“Ricostruire, ricucire e pacificare”, i tre verbi da riformulare, presi della sapienza antica del libro del Qoélet.
L’urgenza morale è “ricostruire ciò che è distrutto”, il patrimonio di un Paese bello e fragile, come sanno le persone che hanno perso tutto con il terremoto. L’urgenza “spirituale” è “ricucire ciò che è sfilacciato”: la comunità ecclesiale e il Paese. L’urgenza sociale è “pacificare ciò che è nella discordia”, in un Paese in cui domina il rancore sociale.
“Bisogna reagire a una ‘cultura della paura’ che, seppur in taluni casi comprensibile, non può mai tramutarsi in xenofobia o addirittura evocare discorsi sulla razza che pensavamo fossero sepolti definitivamente”.

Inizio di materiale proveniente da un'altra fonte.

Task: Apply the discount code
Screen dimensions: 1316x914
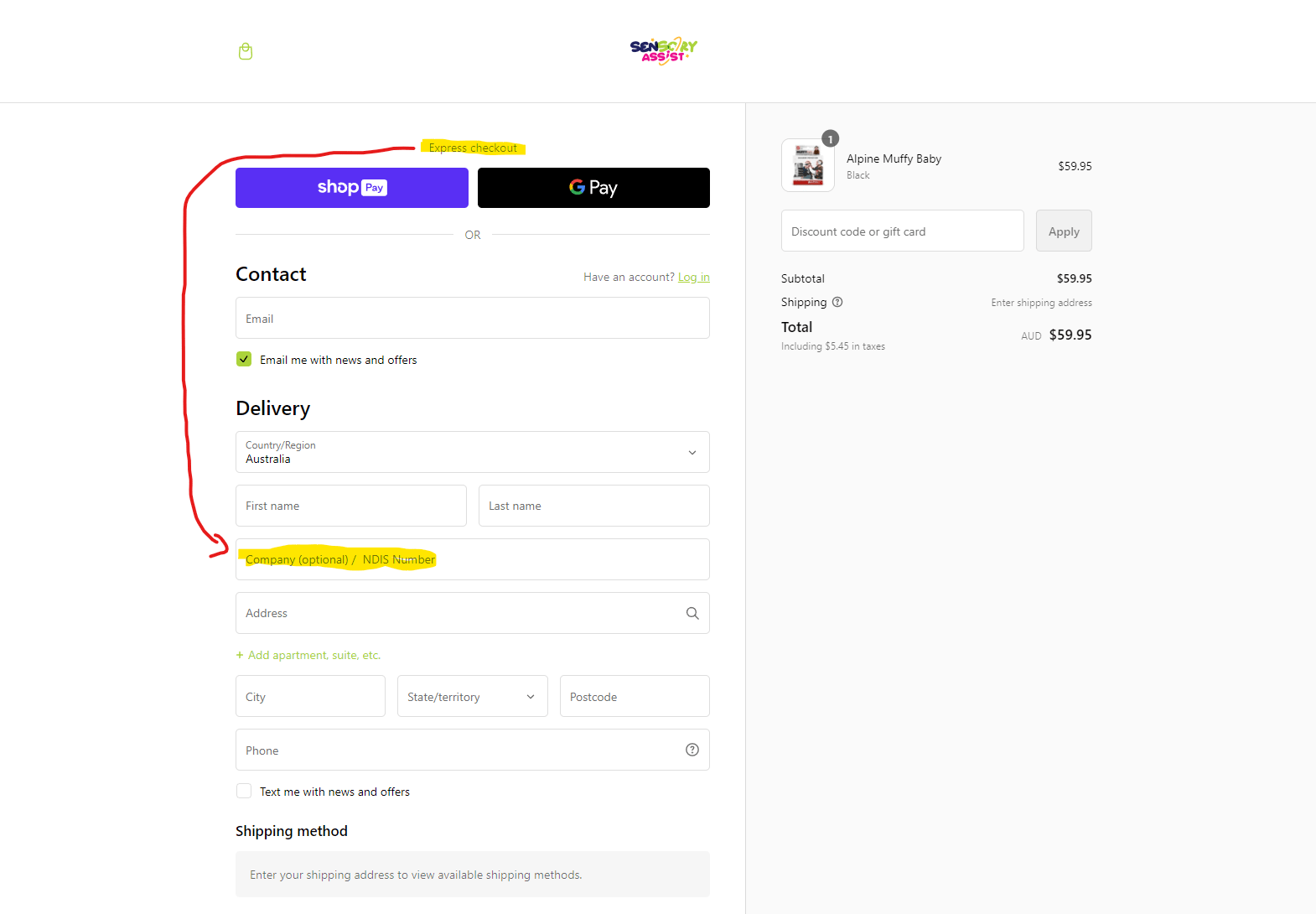Action: click(1064, 231)
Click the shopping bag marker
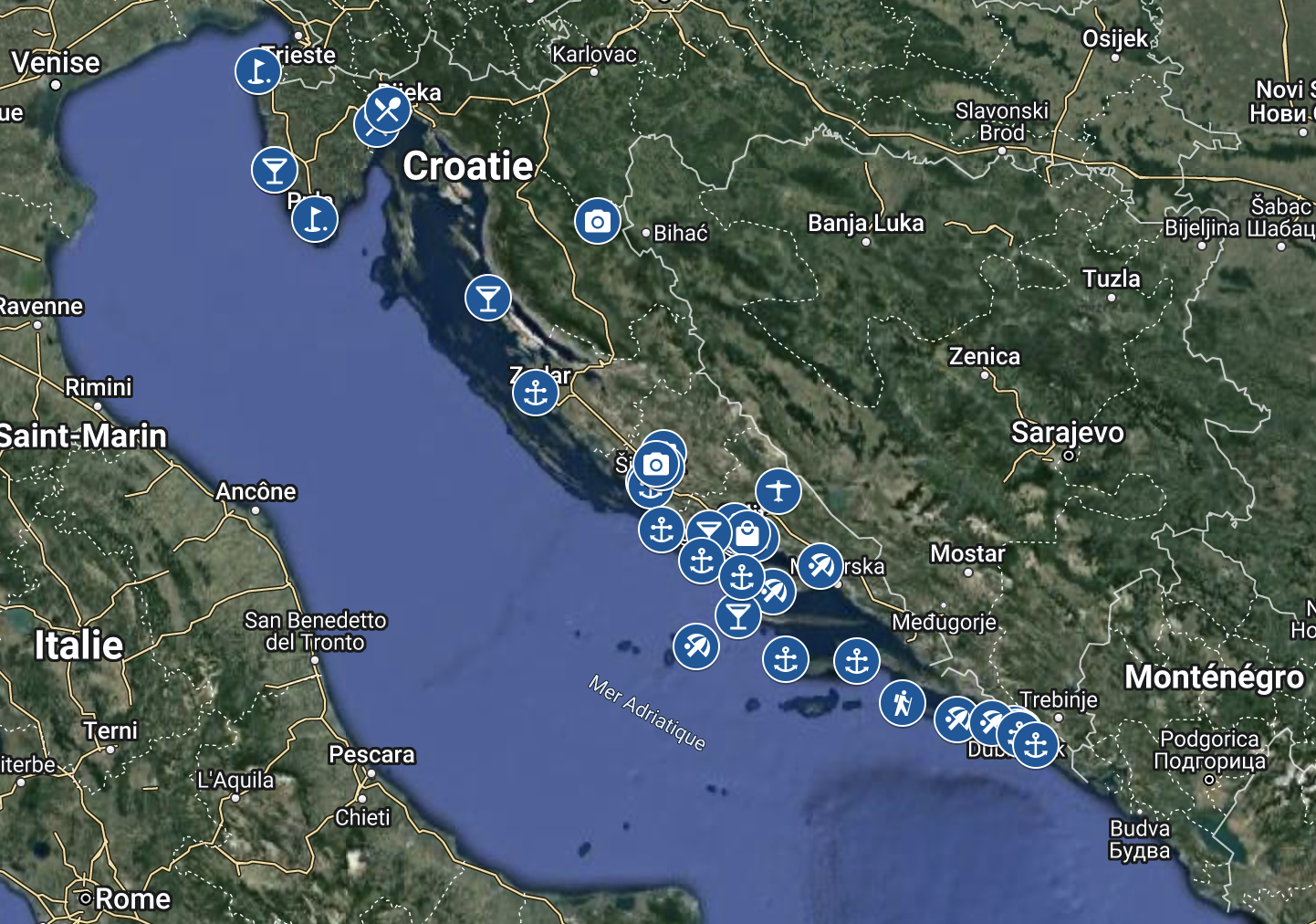This screenshot has width=1316, height=924. coord(747,534)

È la parte della prolusione dedicata alle migrazioni. “Non è chiudendo che si migliora la situazione del Paese”, ammonisce il cardinale, rilanciando quanto affermato dal Papa nella Giornata del migrante: “Avere dubbi e timori non è un peccato”, il peccato “è lasciare che queste paure determinino le nostre risposte”, in un clima politico che alimenta equivoci, incomprensioni e contese.
“I poveri, tutti i poveri, anche quelli forestieri di cui non sappiamo nulla, appartengono alla Chiesa per diritto evangelico”, ricorda il cardinale citando ancora Paolo VI: “In virtù di questo diritto evangelico – e non certo in nome di una rivendicazione sociale – ogni cristiano è chiamato ad andare verso di loro con un atteggiamento di comprensione e compassione”. “L’antisemitismo è inammissibile”, e “noi siamo spiritualmente semiti”. Sono le parole coraggiose di Pio XI, rilanciate dal presidente della Cei insieme a quelle della Populorum progressio contro il razzismo. L’Italia è un esempio virtuoso in questo senso, ricorda Bassetti ringraziando Francesco per le parole di gratitudine verso il nostro Paese adoperate nel recente discorso al Corpo diplomatico.